_SOURCE MATERIAL_
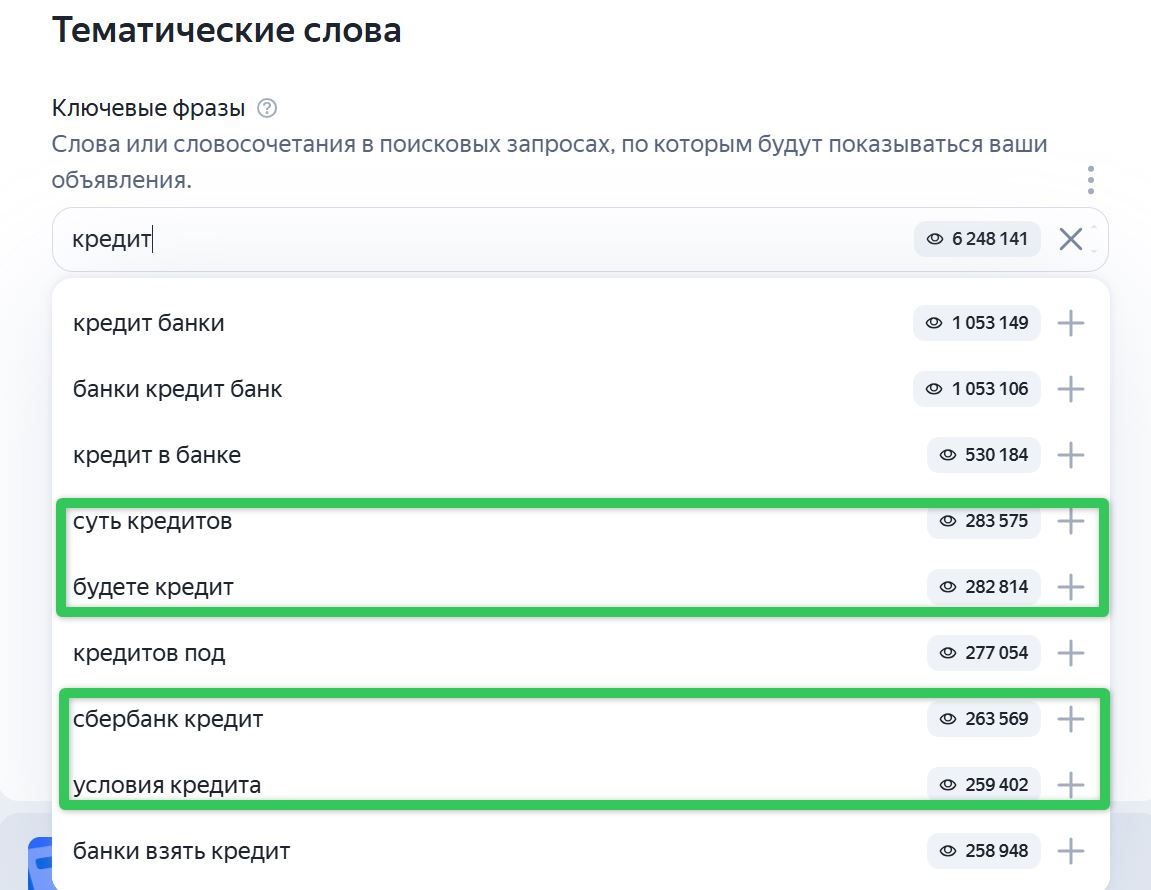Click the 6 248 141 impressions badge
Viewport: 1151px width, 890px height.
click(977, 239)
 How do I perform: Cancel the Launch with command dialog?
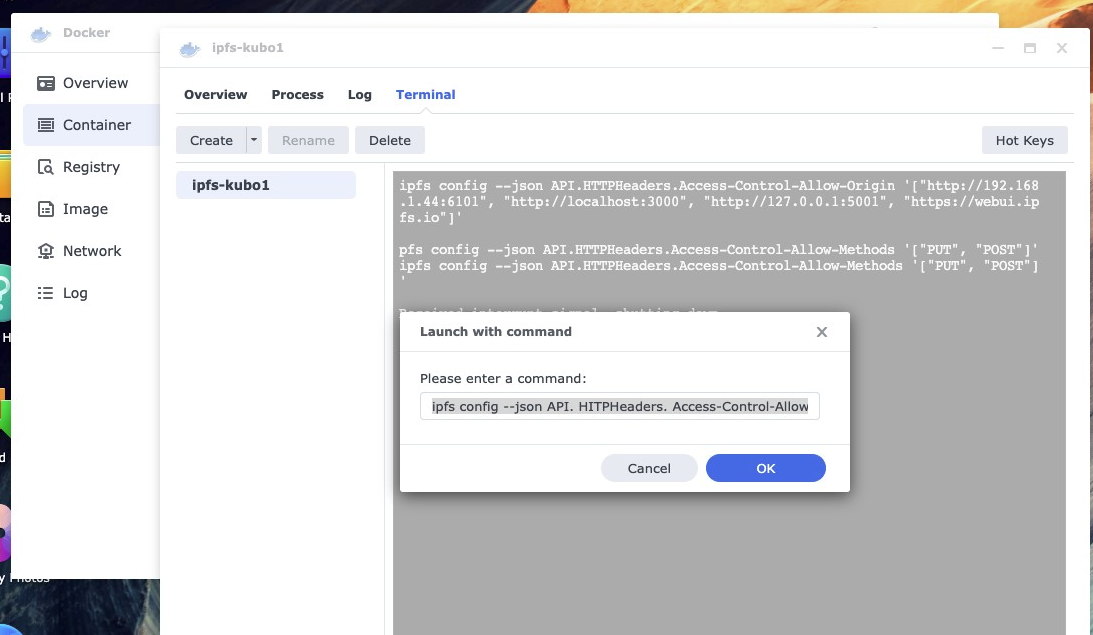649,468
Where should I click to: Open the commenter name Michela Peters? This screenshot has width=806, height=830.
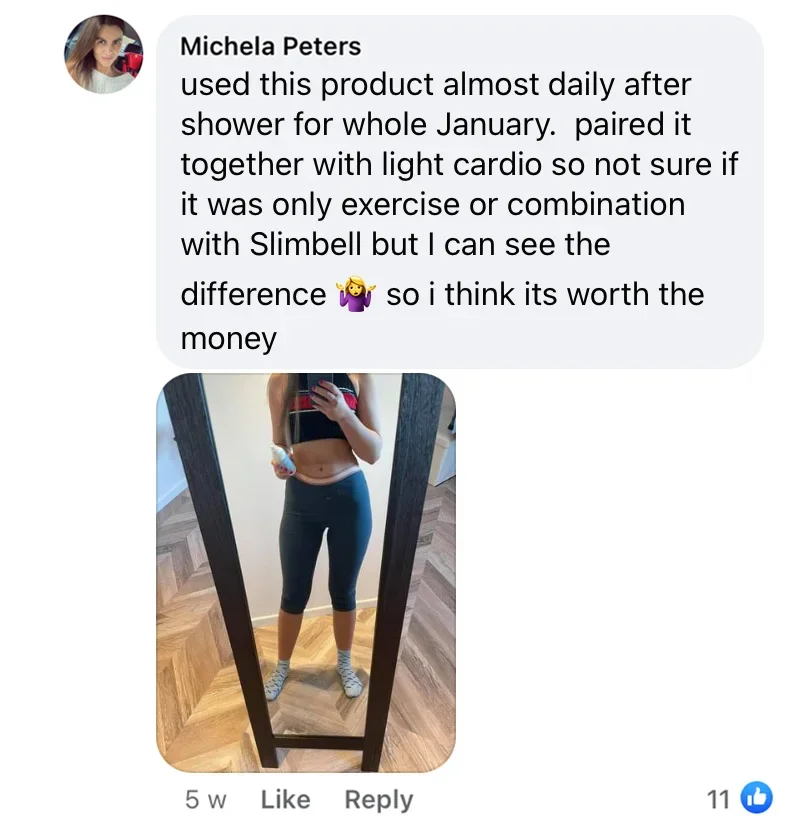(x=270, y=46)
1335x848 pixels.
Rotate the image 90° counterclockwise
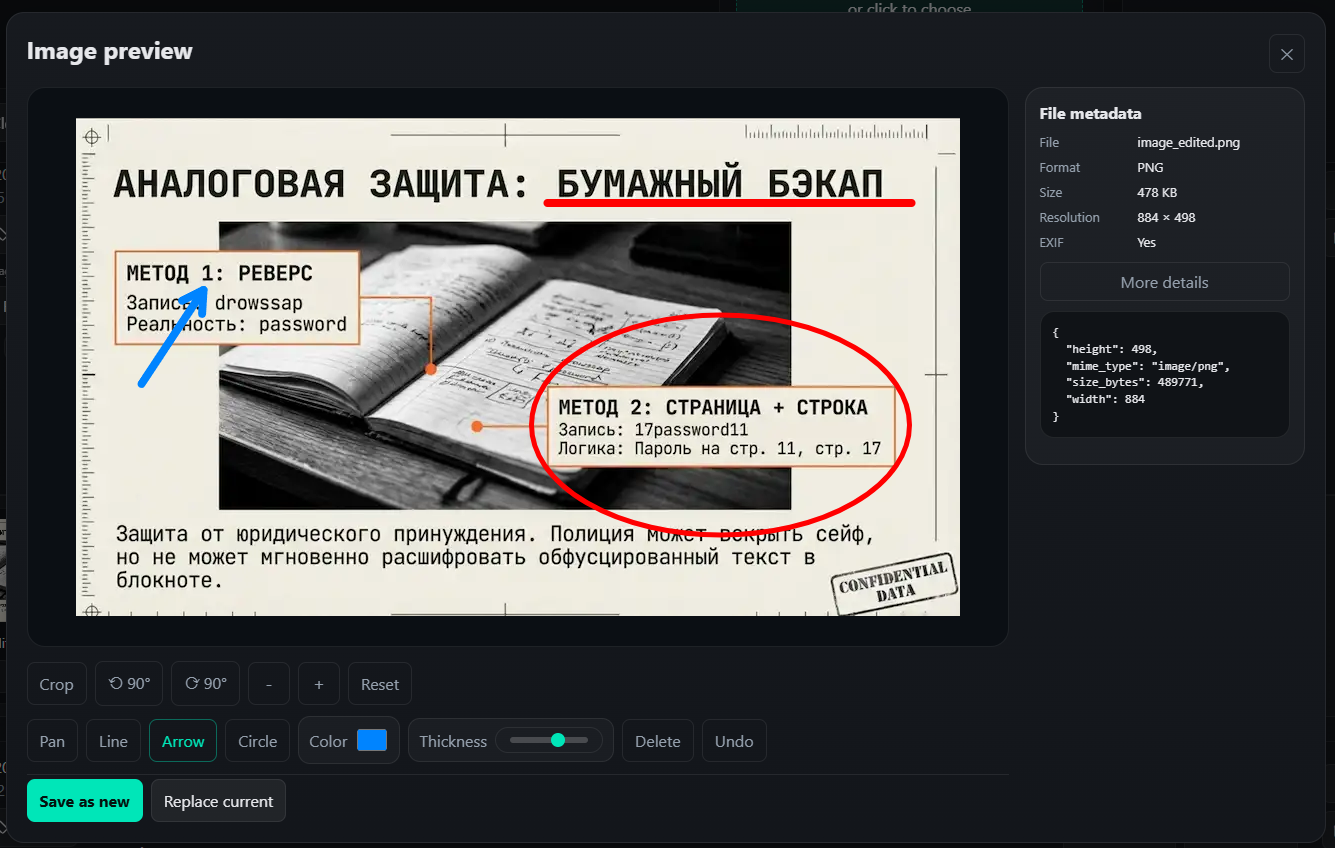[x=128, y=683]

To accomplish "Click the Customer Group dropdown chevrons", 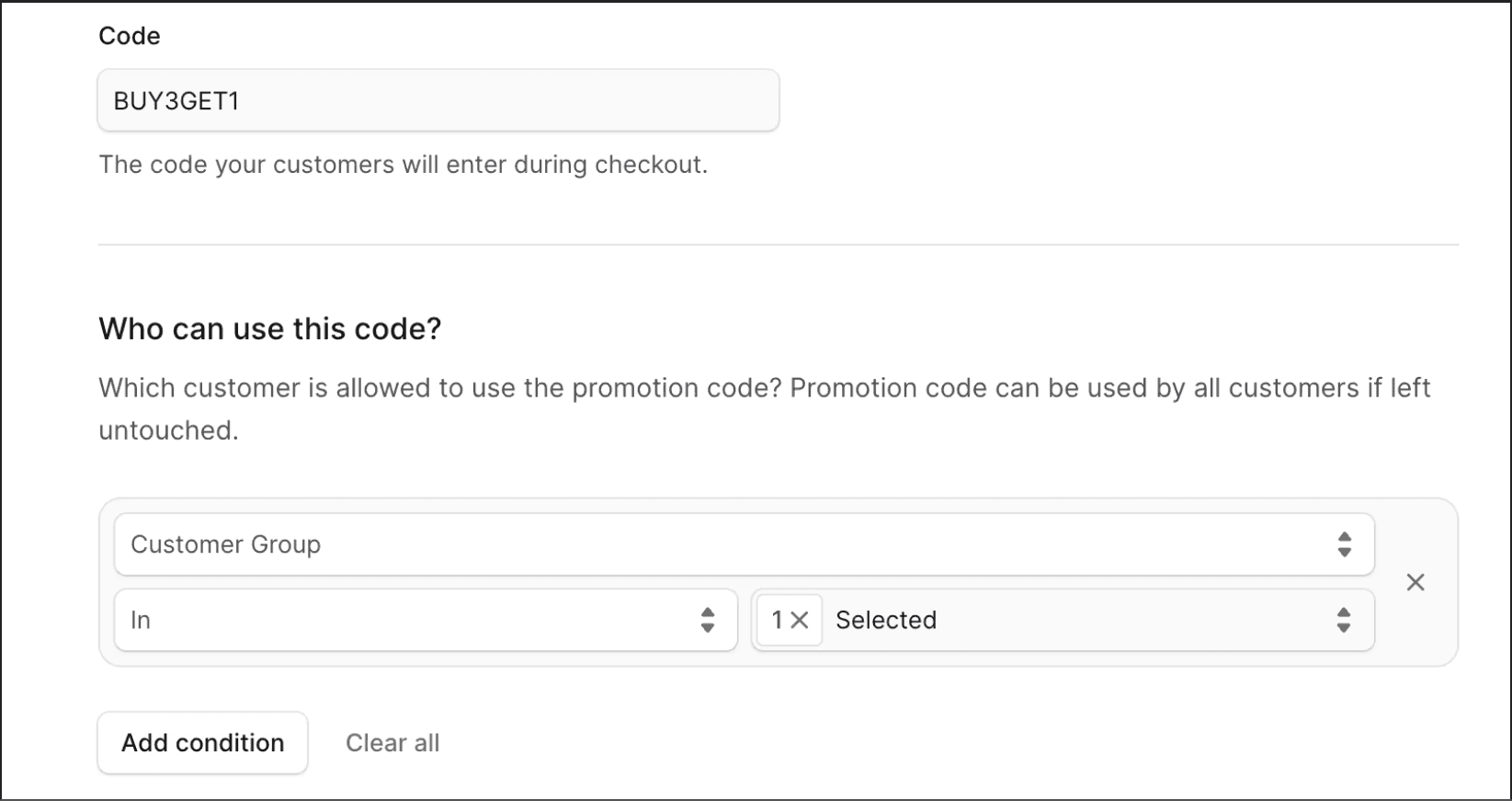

_PROBLEM_
Return exactly the lines from the line with "How do I perform: Cancel" through the last line of the data above, both included; pictures do not go in the answer.

_TASK ANSWER_
 How do I perform: Cancel the Launch with command dialog?
649,468
Where should I click to: Open the commenter name Michela Peters? This screenshot has width=806, height=830.
(x=270, y=46)
1335x848 pixels.
Rotate the image 90° counterclockwise
[x=128, y=683]

To accomplish "Click the Customer Group dropdown chevrons", 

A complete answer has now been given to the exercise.